16-17 aout 2018 (Trirhéna) - 3/4, au nord des Vosges...
Section 3 du BRM 1000km "Trirhéna": de Chatenois à Plainfaing
- - Distance: 229km
- - Dénivelé positif: 4730m
- - 14h05 de Chatenois à Plainfaing, en comptant pédalage et pauses
- - Météo: soleil, froid le matin, chaud en journée. 20 minutes de pluie sur la fin
Ouah qu'un arrêt au 'pit stop', à Châtenois à fait du bien ! Les volontaires du Cyclo-Club Kingersheim nous ont accueillis comme des rois. Je me suis fait chouchoutter et j'ai mangé jusqu'à plus faim. La douche a fait merveille aussi, ainsi que les quelques heures de sommeil (pas assez évidemment). Je suis arrivé physiquement, mais surtout mentalement, au fond du trou, mais je peux repartir dans de meilleures conditions. Avec Richard Léon, en duo, donc, comme expliqué précédemment.

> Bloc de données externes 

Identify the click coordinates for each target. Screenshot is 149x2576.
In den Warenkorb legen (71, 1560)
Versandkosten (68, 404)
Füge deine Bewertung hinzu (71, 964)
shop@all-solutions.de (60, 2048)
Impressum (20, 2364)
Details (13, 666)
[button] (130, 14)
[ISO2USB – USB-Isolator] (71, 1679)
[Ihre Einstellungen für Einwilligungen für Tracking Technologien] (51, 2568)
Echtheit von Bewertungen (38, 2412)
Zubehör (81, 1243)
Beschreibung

Il est 2h55 alors que nous repartons, nous avons donc plusieurs heures à parcourir de nuit. D'abord, la route des vins. On poursuit la revue des petits villages typiques du coin, entamée la veille au soir. En dehors de quelques bornes à vive vitesse grâce à un gros vent de dos, on roule tout doux. Tout à gauche dès que ça grimpe, ou alors j'enlève quelques dents derrière et monte un danseuse... mais ça roule vraiment pas bien vite !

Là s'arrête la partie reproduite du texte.